→ EXERCISE AIM
Retype the data exactly, so that every line matches the original.

→ DATA SHOWN
------------------------------------------------------------
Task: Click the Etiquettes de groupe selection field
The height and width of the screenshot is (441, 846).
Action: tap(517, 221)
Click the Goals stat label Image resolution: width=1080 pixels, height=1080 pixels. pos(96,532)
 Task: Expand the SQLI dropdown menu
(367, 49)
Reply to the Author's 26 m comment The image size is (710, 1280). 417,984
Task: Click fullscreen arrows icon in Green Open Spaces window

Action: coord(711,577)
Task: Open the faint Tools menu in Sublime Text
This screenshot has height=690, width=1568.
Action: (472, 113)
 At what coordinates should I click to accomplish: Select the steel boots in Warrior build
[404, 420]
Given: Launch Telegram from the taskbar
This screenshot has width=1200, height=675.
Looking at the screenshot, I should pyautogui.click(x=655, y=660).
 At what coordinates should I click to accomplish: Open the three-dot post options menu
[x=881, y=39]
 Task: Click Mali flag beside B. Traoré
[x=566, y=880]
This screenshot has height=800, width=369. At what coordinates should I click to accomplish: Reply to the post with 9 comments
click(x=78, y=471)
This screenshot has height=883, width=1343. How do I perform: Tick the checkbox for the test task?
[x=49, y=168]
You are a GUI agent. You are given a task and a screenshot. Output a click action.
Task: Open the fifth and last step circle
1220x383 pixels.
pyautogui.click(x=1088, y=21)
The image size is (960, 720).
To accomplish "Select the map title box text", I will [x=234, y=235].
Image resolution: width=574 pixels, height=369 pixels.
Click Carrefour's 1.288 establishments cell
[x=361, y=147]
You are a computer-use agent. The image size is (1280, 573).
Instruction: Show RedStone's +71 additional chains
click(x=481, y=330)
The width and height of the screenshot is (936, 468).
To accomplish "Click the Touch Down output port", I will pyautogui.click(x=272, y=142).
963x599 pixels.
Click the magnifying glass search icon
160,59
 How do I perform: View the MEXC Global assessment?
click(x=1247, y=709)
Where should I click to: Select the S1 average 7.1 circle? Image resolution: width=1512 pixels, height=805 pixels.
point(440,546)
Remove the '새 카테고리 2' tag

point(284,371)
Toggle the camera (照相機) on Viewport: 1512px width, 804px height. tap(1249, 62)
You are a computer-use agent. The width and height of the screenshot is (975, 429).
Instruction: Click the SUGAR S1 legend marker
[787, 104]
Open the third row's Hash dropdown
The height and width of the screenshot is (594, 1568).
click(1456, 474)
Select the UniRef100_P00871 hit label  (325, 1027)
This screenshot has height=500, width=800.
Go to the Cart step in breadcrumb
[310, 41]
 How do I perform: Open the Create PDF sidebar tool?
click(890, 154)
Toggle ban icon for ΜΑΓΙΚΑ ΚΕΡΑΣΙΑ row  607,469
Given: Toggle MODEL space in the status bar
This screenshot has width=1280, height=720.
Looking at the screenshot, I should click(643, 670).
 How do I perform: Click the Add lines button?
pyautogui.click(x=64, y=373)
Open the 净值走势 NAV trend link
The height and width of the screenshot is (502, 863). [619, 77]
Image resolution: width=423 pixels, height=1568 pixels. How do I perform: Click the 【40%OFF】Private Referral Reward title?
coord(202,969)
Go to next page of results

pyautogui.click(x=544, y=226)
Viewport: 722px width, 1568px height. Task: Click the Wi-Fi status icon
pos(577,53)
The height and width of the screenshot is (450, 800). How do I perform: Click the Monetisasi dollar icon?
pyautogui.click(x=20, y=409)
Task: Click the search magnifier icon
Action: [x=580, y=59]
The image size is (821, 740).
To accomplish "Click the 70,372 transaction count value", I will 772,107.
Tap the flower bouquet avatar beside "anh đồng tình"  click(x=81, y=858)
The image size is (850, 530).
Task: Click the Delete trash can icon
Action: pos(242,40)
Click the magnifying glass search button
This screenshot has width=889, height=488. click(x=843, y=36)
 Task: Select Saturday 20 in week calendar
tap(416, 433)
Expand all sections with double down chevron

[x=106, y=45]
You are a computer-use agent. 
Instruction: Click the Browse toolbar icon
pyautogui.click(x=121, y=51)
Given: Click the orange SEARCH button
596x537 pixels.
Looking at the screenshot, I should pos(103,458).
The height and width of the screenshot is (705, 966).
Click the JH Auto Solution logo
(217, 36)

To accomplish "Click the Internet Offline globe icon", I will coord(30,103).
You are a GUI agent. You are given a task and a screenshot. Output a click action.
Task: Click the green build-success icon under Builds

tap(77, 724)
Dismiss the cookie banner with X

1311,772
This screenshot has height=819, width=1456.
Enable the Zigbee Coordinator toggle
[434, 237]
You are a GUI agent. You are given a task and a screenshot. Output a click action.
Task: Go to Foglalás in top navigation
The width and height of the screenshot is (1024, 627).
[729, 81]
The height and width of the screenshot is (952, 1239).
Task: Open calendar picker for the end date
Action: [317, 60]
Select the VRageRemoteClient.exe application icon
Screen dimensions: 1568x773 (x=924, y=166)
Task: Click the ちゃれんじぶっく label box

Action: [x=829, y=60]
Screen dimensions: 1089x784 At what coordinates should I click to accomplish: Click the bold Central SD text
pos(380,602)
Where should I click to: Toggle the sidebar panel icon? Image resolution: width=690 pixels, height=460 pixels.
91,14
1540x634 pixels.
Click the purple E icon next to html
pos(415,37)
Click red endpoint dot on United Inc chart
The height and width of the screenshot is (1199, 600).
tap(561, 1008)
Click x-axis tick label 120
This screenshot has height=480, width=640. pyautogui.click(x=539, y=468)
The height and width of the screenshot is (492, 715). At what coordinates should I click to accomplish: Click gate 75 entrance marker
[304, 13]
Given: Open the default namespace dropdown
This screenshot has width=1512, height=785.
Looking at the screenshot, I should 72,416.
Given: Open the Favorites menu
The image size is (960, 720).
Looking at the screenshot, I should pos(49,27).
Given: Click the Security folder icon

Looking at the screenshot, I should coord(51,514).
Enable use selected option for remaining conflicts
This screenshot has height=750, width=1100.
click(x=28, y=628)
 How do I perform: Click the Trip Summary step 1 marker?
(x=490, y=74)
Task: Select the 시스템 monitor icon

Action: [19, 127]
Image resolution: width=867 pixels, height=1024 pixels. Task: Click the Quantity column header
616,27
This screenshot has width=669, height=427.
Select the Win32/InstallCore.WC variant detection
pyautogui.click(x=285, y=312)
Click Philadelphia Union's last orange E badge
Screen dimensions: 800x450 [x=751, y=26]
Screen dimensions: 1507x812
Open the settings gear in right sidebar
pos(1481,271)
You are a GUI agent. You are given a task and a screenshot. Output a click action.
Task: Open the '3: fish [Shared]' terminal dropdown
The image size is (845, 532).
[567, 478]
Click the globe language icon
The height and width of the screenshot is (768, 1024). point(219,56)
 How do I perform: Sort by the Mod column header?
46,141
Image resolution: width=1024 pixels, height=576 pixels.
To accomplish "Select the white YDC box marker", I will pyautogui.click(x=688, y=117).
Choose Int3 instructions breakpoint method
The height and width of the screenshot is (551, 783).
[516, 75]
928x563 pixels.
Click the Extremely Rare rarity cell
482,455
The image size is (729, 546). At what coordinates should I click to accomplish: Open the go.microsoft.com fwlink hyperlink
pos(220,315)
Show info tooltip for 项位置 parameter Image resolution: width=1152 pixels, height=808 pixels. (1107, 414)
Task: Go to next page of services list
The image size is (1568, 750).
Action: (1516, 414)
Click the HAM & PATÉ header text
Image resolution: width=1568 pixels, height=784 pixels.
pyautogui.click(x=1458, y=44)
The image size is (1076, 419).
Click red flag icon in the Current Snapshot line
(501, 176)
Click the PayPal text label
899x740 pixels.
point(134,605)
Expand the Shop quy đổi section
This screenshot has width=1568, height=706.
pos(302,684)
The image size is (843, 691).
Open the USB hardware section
------------------------------------------------------------
→ ANSWER BOX
Task: Click the Etiquettes de groupe selection field
The height and width of the screenshot is (441, 846).
Action: tap(517, 221)
Click the Goals stat label Image resolution: width=1080 pixels, height=1080 pixels. pos(96,532)
 Task: Expand the SQLI dropdown menu
(367, 49)
Reply to the Author's 26 m comment The image size is (710, 1280). 417,984
Task: Click fullscreen arrows icon in Green Open Spaces window

Action: coord(711,577)
Task: Open the faint Tools menu in Sublime Text
This screenshot has height=690, width=1568.
Action: (472, 113)
 At what coordinates should I click to accomplish: Select the steel boots in Warrior build
[404, 420]
Given: Launch Telegram from the taskbar
This screenshot has width=1200, height=675.
Looking at the screenshot, I should pyautogui.click(x=655, y=660).
 At what coordinates should I click to accomplish: Open the three-dot post options menu
[x=881, y=39]
 Task: Click Mali flag beside B. Traoré
[x=566, y=880]
This screenshot has height=800, width=369. At what coordinates should I click to accomplish: Reply to the post with 9 comments
click(x=78, y=471)
This screenshot has height=883, width=1343. How do I perform: Tick the checkbox for the test task?
[x=49, y=168]
You are a GUI agent. You are given a task and a screenshot. Output a click action.
Task: Open the fifth and last step circle
1220x383 pixels.
pyautogui.click(x=1088, y=21)
The image size is (960, 720).
To accomplish "Select the map title box text", I will [x=234, y=235].
Image resolution: width=574 pixels, height=369 pixels.
Click Carrefour's 1.288 establishments cell
[x=361, y=147]
You are a computer-use agent. The image size is (1280, 573).
Instruction: Show RedStone's +71 additional chains
click(x=481, y=330)
The width and height of the screenshot is (936, 468).
To accomplish "Click the Touch Down output port", I will pyautogui.click(x=272, y=142).
963x599 pixels.
Click the magnifying glass search icon
160,59
 How do I perform: View the MEXC Global assessment?
click(x=1247, y=709)
Where should I click to: Select the S1 average 7.1 circle? Image resolution: width=1512 pixels, height=805 pixels.
point(440,546)
Remove the '새 카테고리 2' tag

point(284,371)
Toggle the camera (照相機) on Viewport: 1512px width, 804px height. tap(1249, 62)
You are a computer-use agent. The width and height of the screenshot is (975, 429).
Instruction: Click the SUGAR S1 legend marker
[787, 104]
Open the third row's Hash dropdown
The height and width of the screenshot is (594, 1568).
click(1456, 474)
Select the UniRef100_P00871 hit label  (325, 1027)
This screenshot has height=500, width=800.
Go to the Cart step in breadcrumb
[310, 41]
 How do I perform: Open the Create PDF sidebar tool?
click(890, 154)
Toggle ban icon for ΜΑΓΙΚΑ ΚΕΡΑΣΙΑ row  607,469
Given: Toggle MODEL space in the status bar
This screenshot has width=1280, height=720.
Looking at the screenshot, I should click(643, 670).
 How do I perform: Click the Add lines button?
pyautogui.click(x=64, y=373)
Open the 净值走势 NAV trend link
The height and width of the screenshot is (502, 863). [619, 77]
Image resolution: width=423 pixels, height=1568 pixels. How do I perform: Click the 【40%OFF】Private Referral Reward title?
coord(202,969)
Go to next page of results

pyautogui.click(x=544, y=226)
Viewport: 722px width, 1568px height. Task: Click the Wi-Fi status icon
pos(577,53)
The height and width of the screenshot is (450, 800). How do I perform: Click the Monetisasi dollar icon?
pyautogui.click(x=20, y=409)
Task: Click the search magnifier icon
Action: [x=580, y=59]
The image size is (821, 740).
To accomplish "Click the 70,372 transaction count value", I will 772,107.
Tap the flower bouquet avatar beside "anh đồng tình"  click(x=81, y=858)
The image size is (850, 530).
Task: Click the Delete trash can icon
Action: pos(242,40)
Click the magnifying glass search button
This screenshot has width=889, height=488. click(x=843, y=36)
 Task: Select Saturday 20 in week calendar
tap(416, 433)
Expand all sections with double down chevron

[x=106, y=45]
You are a computer-use agent. 
Instruction: Click the Browse toolbar icon
pyautogui.click(x=121, y=51)
Given: Click the orange SEARCH button
596x537 pixels.
Looking at the screenshot, I should pos(103,458).
The height and width of the screenshot is (705, 966).
Click the JH Auto Solution logo
(217, 36)

To accomplish "Click the Internet Offline globe icon", I will coord(30,103).
You are a GUI agent. You are given a task and a screenshot. Output a click action.
Task: Click the green build-success icon under Builds

tap(77, 724)
Dismiss the cookie banner with X

1311,772
This screenshot has height=819, width=1456.
Enable the Zigbee Coordinator toggle
[434, 237]
You are a GUI agent. You are given a task and a screenshot. Output a click action.
Task: Go to Foglalás in top navigation
The width and height of the screenshot is (1024, 627).
[729, 81]
The height and width of the screenshot is (952, 1239).
Task: Open calendar picker for the end date
Action: [317, 60]
Select the VRageRemoteClient.exe application icon
Screen dimensions: 1568x773 (x=924, y=166)
Task: Click the ちゃれんじぶっく label box

Action: [x=829, y=60]
Screen dimensions: 1089x784 At what coordinates should I click to accomplish: Click the bold Central SD text
pos(380,602)
Where should I click to: Toggle the sidebar panel icon? Image resolution: width=690 pixels, height=460 pixels.
91,14
1540x634 pixels.
Click the purple E icon next to html
pos(415,37)
Click red endpoint dot on United Inc chart
The height and width of the screenshot is (1199, 600).
tap(561, 1008)
Click x-axis tick label 120
This screenshot has height=480, width=640. pyautogui.click(x=539, y=468)
The height and width of the screenshot is (492, 715). At what coordinates should I click to accomplish: Click gate 75 entrance marker
[304, 13]
Given: Open the default namespace dropdown
This screenshot has width=1512, height=785.
Looking at the screenshot, I should 72,416.
Given: Open the Favorites menu
The image size is (960, 720).
Looking at the screenshot, I should pos(49,27).
Given: Click the Security folder icon

Looking at the screenshot, I should coord(51,514).
Enable use selected option for remaining conflicts
This screenshot has height=750, width=1100.
click(x=28, y=628)
 How do I perform: Click the Trip Summary step 1 marker?
(x=490, y=74)
Task: Select the 시스템 monitor icon

Action: [19, 127]
Image resolution: width=867 pixels, height=1024 pixels. Task: Click the Quantity column header
616,27
This screenshot has width=669, height=427.
Select the Win32/InstallCore.WC variant detection
pyautogui.click(x=285, y=312)
Click Philadelphia Union's last orange E badge
Screen dimensions: 800x450 [x=751, y=26]
Screen dimensions: 1507x812
Open the settings gear in right sidebar
pos(1481,271)
You are a GUI agent. You are given a task and a screenshot. Output a click action.
Task: Open the '3: fish [Shared]' terminal dropdown
The image size is (845, 532).
[567, 478]
Click the globe language icon
The height and width of the screenshot is (768, 1024). point(219,56)
 How do I perform: Sort by the Mod column header?
46,141
Image resolution: width=1024 pixels, height=576 pixels.
To accomplish "Select the white YDC box marker", I will pyautogui.click(x=688, y=117).
Choose Int3 instructions breakpoint method
The height and width of the screenshot is (551, 783).
[516, 75]
928x563 pixels.
Click the Extremely Rare rarity cell
482,455
The image size is (729, 546). At what coordinates should I click to accomplish: Open the go.microsoft.com fwlink hyperlink
pos(220,315)
Show info tooltip for 项位置 parameter Image resolution: width=1152 pixels, height=808 pixels. (1107, 414)
Task: Go to next page of services list
The image size is (1568, 750).
Action: (1516, 414)
Click the HAM & PATÉ header text
Image resolution: width=1568 pixels, height=784 pixels.
pyautogui.click(x=1458, y=44)
The image size is (1076, 419).
Click red flag icon in the Current Snapshot line
(501, 176)
Click the PayPal text label
899x740 pixels.
point(134,605)
Expand the Shop quy đổi section
This screenshot has width=1568, height=706.
pos(302,684)
The image size is (843, 691).
Open the USB hardware section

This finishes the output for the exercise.